Böyle bir tecrübem daha önce olmamıştı. O kadar sinirliydim ki, yumruklarımı sıkıyordum.
“Avantajlı olduğunu düşündüğün ya da zor durumlarda basit görünen kararlar aldın değil mi? Bunlar doğal şeyler. Herkesin kendi farklı ideolojileri var, ilk kez fikir soruyorsun.”
“Evet..”
Hala doğru cevabı alabilmiş değilim. Bu halim Chabashira-sensei’ye kötü gözükmüş olacak ki, bana kibarca durumu özetliyordu.
“Okulun size sunduğu kurallar çerçevesinde savaş verdiniz, değil mi?”
“Evet.
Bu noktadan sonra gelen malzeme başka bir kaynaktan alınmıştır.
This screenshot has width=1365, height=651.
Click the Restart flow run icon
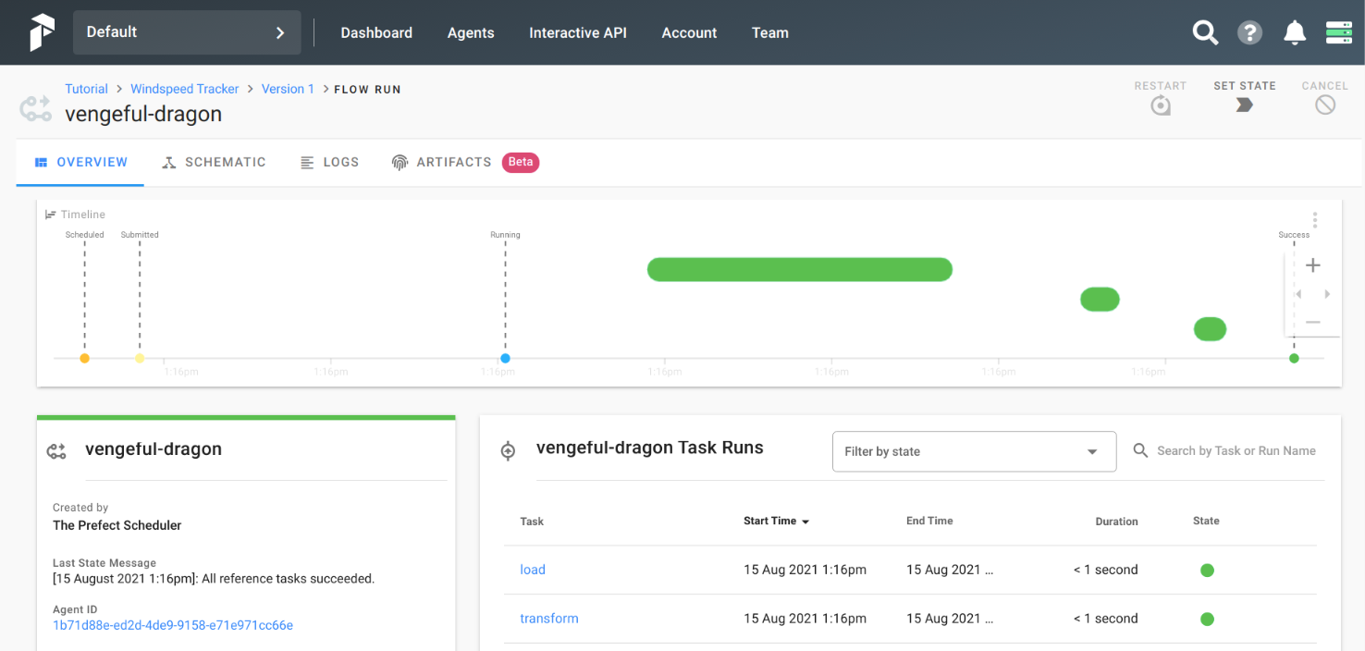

Ve sözümü tutmayıp sorumlu kişiyi okuldan attırmadım.”
“Kushida’yı başından beri korumayı düşünüp kabul oyu verdirilsin diye mi yalan söyledin peki?”
“Hayır! O ana kadar, sözümde duracaktım. Bu kadarı kesin, sensei.”
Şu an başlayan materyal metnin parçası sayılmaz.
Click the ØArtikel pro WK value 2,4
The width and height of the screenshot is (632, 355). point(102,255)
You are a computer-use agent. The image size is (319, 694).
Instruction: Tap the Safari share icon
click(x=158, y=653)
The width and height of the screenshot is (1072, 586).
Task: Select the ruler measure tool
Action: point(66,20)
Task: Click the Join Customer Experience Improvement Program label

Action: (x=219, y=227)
“O zaman, sorun yok demektir. Sözünü tutmak önemli. Ama gel gör ki, yetişkinler bile verdikleri sözleri bazen tutamazlar. Kushida’nın okuldan atılması fikrini idrak edince, doğru olmadığını düşünerek kararını değiştirdiğini biliyorum. Senin hakkında kötü düşünenleri unut gitsin şimdi. Bazıları seni destekleyecektir, bazıları desteklemeyecektir. Nerdeyse 40 kişilik bir sınıfı yönetiyorsun, kolay iş değil. Ryūen, Ichinose ve Sakayanagi için de aynı şeyler geçerli. Sözde onları destekleyen öğrencilerin içlerinden ne geçtiğini asla bilemezsin.”
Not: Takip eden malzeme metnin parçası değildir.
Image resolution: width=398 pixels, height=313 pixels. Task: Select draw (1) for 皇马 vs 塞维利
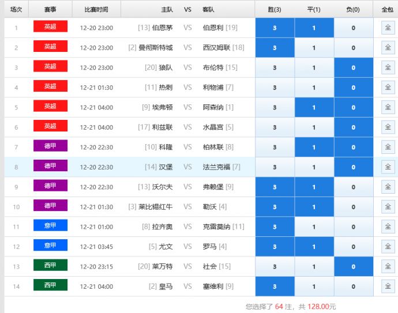click(x=314, y=286)
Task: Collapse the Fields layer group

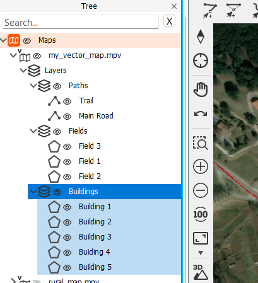Action: 33,131
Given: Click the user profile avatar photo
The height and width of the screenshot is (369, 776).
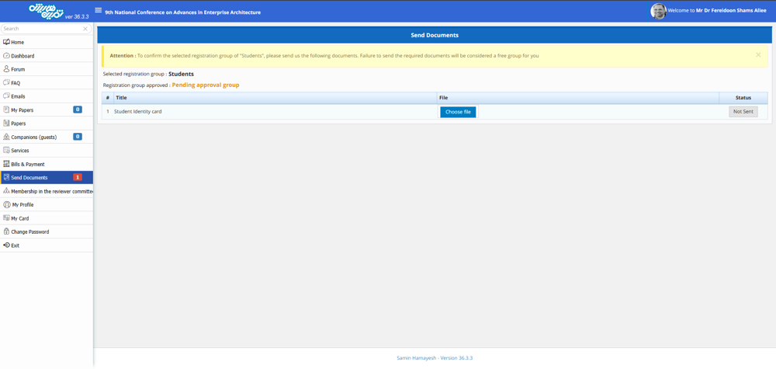Looking at the screenshot, I should [x=658, y=11].
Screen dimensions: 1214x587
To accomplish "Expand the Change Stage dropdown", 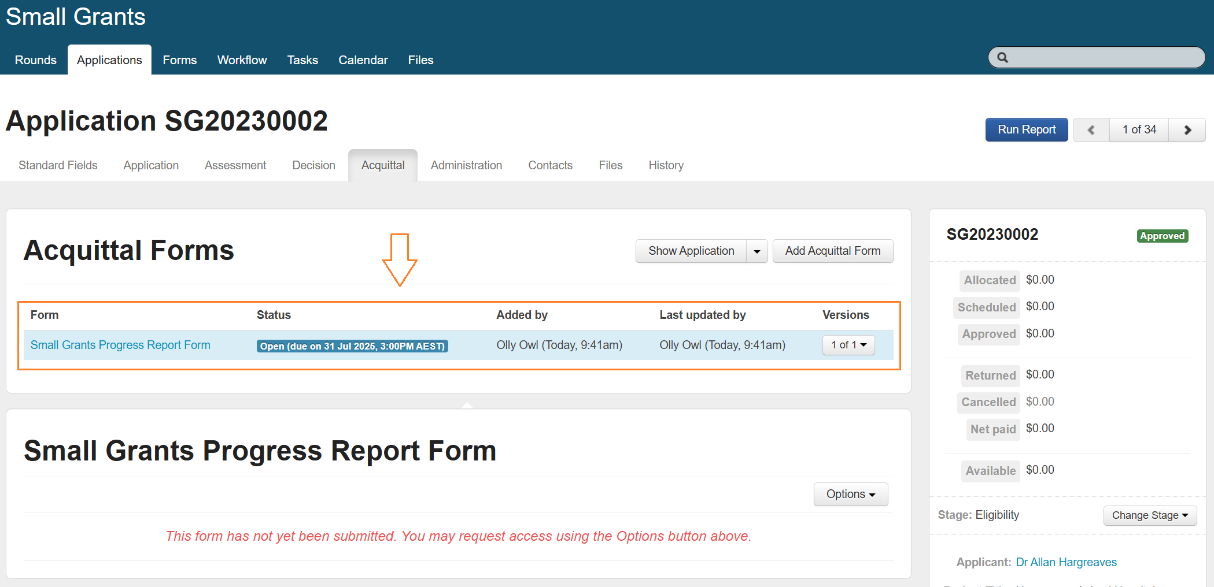I will coord(1149,515).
Chabashira-sensei bu sözleriyle beraber elini nazikçe omzuma dokundurdu.
“Hata yapmaktan korkma. Bir çocuğun hatalarını görüp affedemeyecek bir yetişkin değilim ben.”
“Henüz hata yapmadım, sensei.”
“Evet. Yapacağın seçimleri dört gözle bekliyorum.”
Endişeli bir bakışın ardından sensei, gözlerimin içine tekrar baktı. Nazik ve bir o kadar da sıcak kanlı tavırları yutkunmama sebep olacaktı nerdeyse.
“Değişmişsiniz, Chabashira-sensei.”
Bir anda ağzımdan çıkan sözlere kendim de şaşırdım.
“Sonunda bir öğretmen gibi davranmam şaşırttı mı? Yoksa çok mu soğuk davranıyordum?”
“Biraz şaşırtıcı ama garip gelmiyor.”
“Eh, güzel.”
Chabashira-sensei çok konuştuğunu düşünmüş olacak ki, boğazını temizleyip konuyu değiştirdi.
“Ayanokōji, Kushida konusunda ne diyor peki?”
“Ayanokōji-kun mu…? onun hakkında bir şey dediği yok. Sanırım benim hareketlerimi izlemek istiyor.”
“Anladım. Yani, senin kendi başına çözmen gereken bir konu olarak düşünüyor?”
“Belki de bu bencil kararımın sonuçlarına katlanmak istemiyordur.”
“Bilemiyorum. Ayanokōji, Kushida konusunda epey çaba sarfetmişti. Sen ona güvenmesen dahi, onun seni bu konuda yalnız bırakacağını sanmam.”
“Ayanokōji-kun konusunda çok dikkatlisiniz. Ayanokōji-kun’un en sorunlu öğrenci olduğunu söylediğinizi hatırlıyorum.”
“Eski sözlerimi neden aklına getiriyorsun?”
“ÖYD’deki istatistiklerden daha iyi olduğuna adım gibi eminim.”
“Onunla ilgili değerlendirmen büyük ölçüde artmış.”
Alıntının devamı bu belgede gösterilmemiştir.